§ **Description of the task**
Every line from the one containing "You are a computer-use" through the end of the listing below goes in the output, exactly and without pictures.

§ **Data**
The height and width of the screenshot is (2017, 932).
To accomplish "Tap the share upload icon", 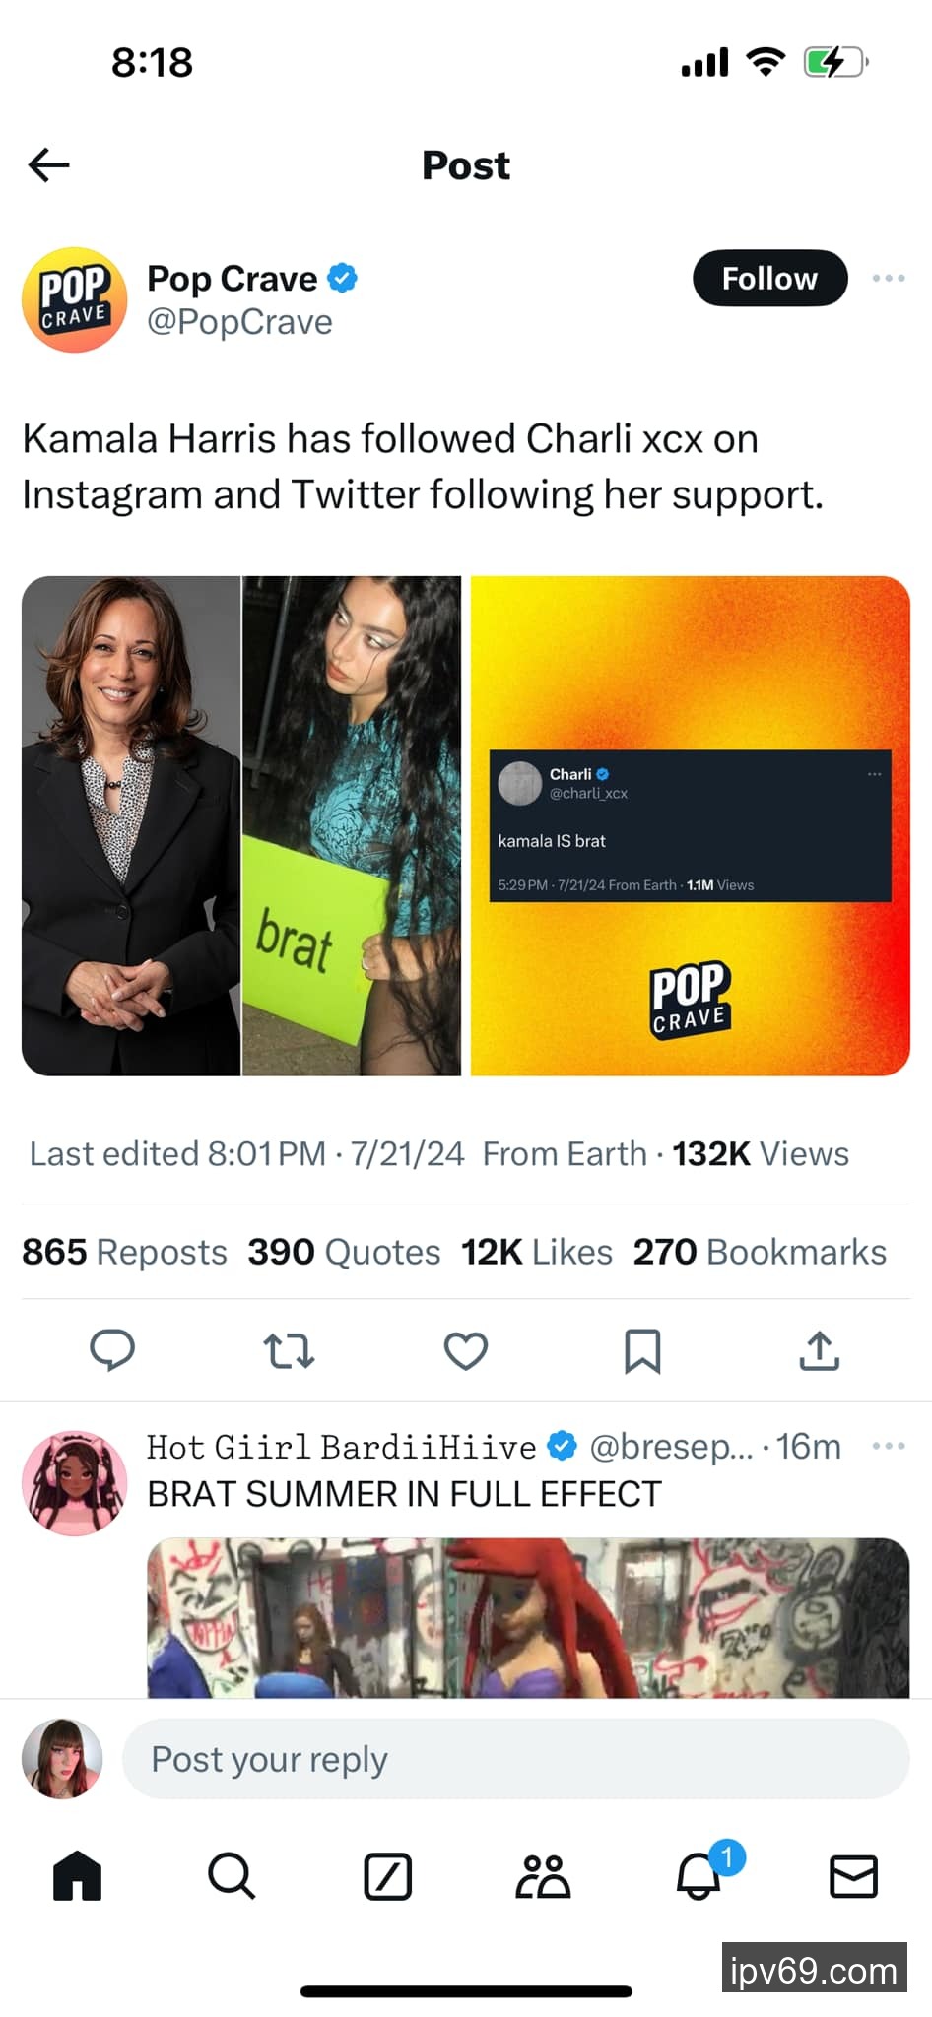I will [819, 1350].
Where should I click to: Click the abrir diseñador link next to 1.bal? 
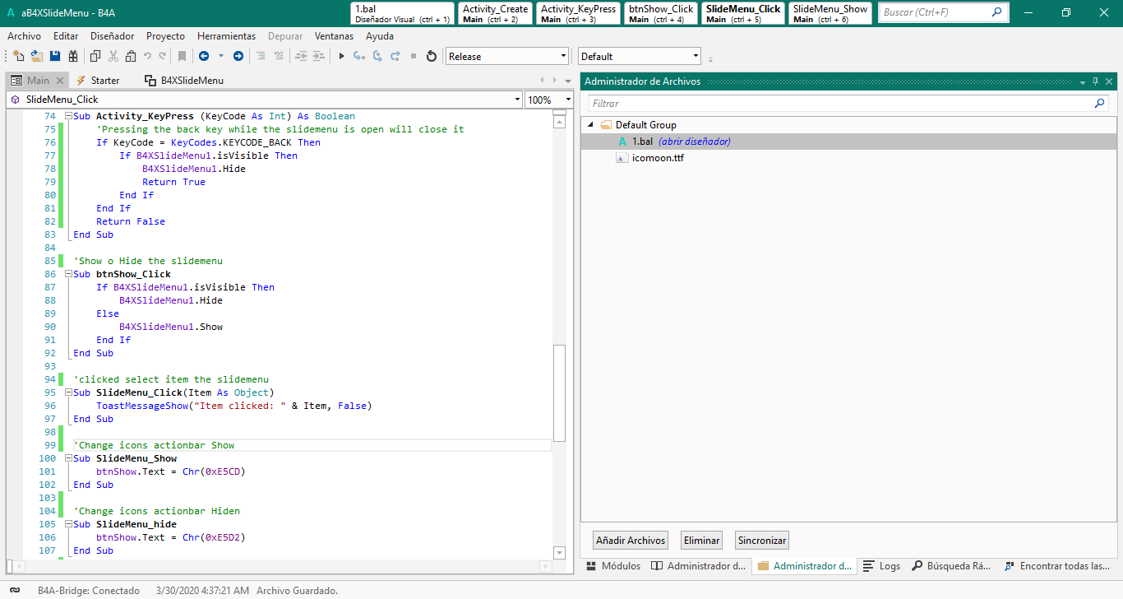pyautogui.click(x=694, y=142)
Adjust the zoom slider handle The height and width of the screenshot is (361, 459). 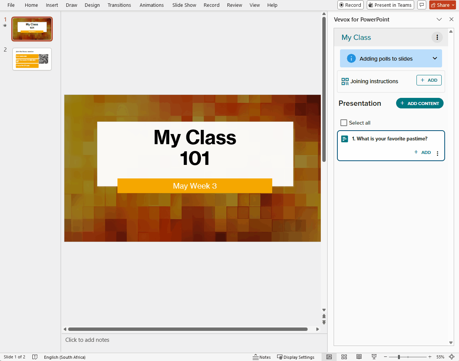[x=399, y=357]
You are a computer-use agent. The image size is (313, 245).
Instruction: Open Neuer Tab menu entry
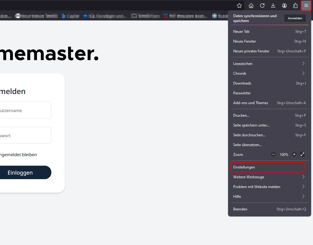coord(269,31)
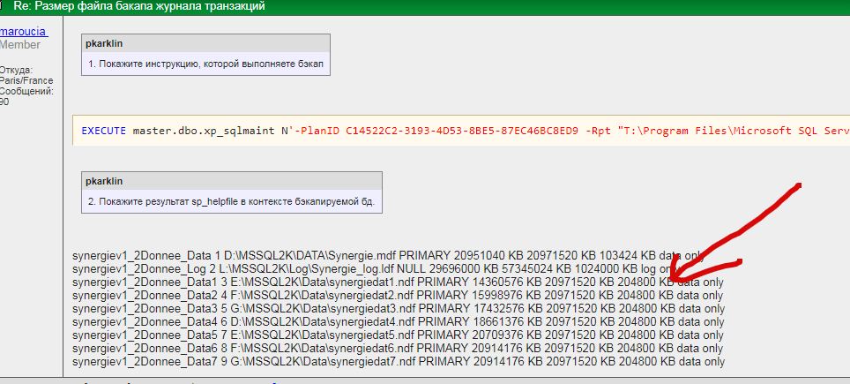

§ **Answer for the task**
You are a computer-use agent. The image size is (313, 245).
Instruction: Open Neuer Tab menu entry
coord(269,31)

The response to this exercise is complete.